* start Passage to read *
Mr. Sepulveda will be here in Austin on July 26th.  I am really looking forward to that, then his 9th annual spirit camp is August 10th in Idaho.  I have not been to that yet, but am looking forward to it.  Hope everything works out in Colorado for you.  Get ready for it to be cold.  My nephew moved there last year.  It is beautiful & he loves it, but hates being cold.  (Wrong place to live was my thought) 

Oss:asian:


----------



## Sigung86 (Jul 12, 2003)

Basically I'm lazy... I use the Okinawan method with cross in the back... Used to do the double wrap (originally a Tae Kwan Do thang)... But it takes too much time, doesn't really add anything to the experience, and mainly teaches you how to ... tie a belt.


----------



## Kenpomachine (Jul 13, 2003)

> _Originally posted by Sigung86 _
> *Basically I'm lazy... I use the Okinawan method with cross in the back... Used to do the double wrap (originally a Tae Kwan Do thang)... But it takes too much time, doesn't really add anything to the experience, and mainly teaches you how to ... tie a belt. *



And the cross in the back doesn't mean either the belt is not neat in the end. You can do the cross and have one part of the belt going under the other side.


----------



## progressivetactics (Jul 13, 2003)

I start on the right, as most others that posted have.  I was taught from my Jujitsu Soke, that Beginners were taught the same way most karateka does, with the middle at the navel, and wrap around (with the crossover in the back).  Once they achieved 1st dan, they showed them the wrap around method, for a more cleaner appearance.  Who knows if it is true, but Since I was a hard fist dan when I started with him, he converted me when I started in Jujitsu.


----------



## KenpoTess (Jul 13, 2003)

Without a thought.. 


with a thought.. I start on the right hip.. wrap twice.. Tucking tail in left hand push it from top down under both wraps, pulling from bottom the tucked end..on the right side... then right over left knot.. females in our school wear the knot on the right.. the guys... on the left 

If you want to know some really wild ways to tie a belt.. ask Mr. C.
*he tied mine at one of the seminars.. it was really cool*


----------



## Ender (Jul 14, 2003)

I use a knot...*G


----------
* end Passage to read *
Exercise instructions:
1: Sum up the belt-tying thread in two sentences.
2: Copy word for word the part of the belt-tying thread between "Mr. Sepulveda will" and "was my thought)", inclusive.
* start Provided information *
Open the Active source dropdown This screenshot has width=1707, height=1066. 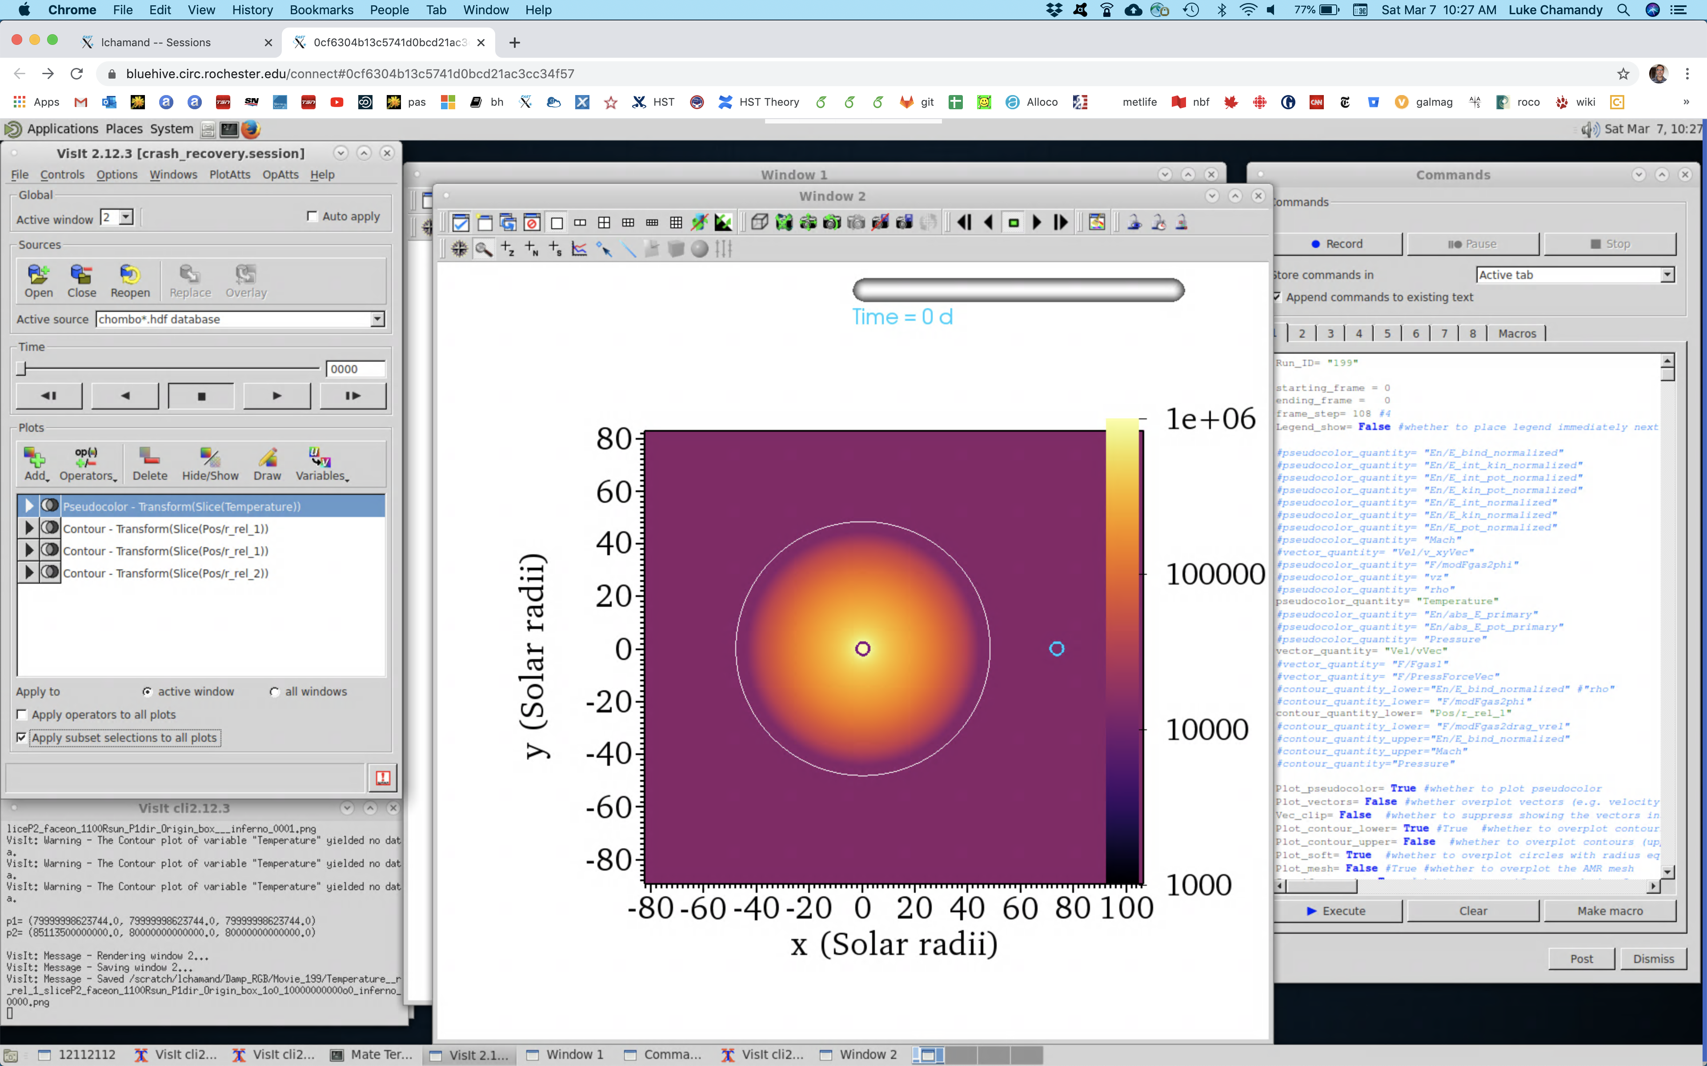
* end Provided information *
* start Provided information *
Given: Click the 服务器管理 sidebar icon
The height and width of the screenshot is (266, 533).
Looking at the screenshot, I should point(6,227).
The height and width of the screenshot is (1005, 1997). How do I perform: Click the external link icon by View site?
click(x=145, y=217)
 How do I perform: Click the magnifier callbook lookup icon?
* end Provided information *
Exercise answers:
1: Posters describe how they tie their belts: one uses the Okinawan method with a cross in the back and dropped the double wrap because it takes too much time, and another adds that a cross in the back can still leave the belt neat. Others start on the right, one saying beginners were taught the crossover in the back while those reaching 1st dan were shown the wrap-around method for a cleaner look, and another wrapping twice from the right hip, noting that in that school females wear the knot on the right and guys on the left.

2:
Mr. Sepulveda will be here in Austin on July 26th.  I am really looking forward to that, then his 9th annual spirit camp is August 10th in Idaho.  I have not been to that yet, but am looking forward to it.  Hope everything works out in Colorado for you.  Get ready for it to be cold.  My nephew moved there last year.  It is beautiful & he loves it, but hates being cold.  (Wrong place to live was my thought)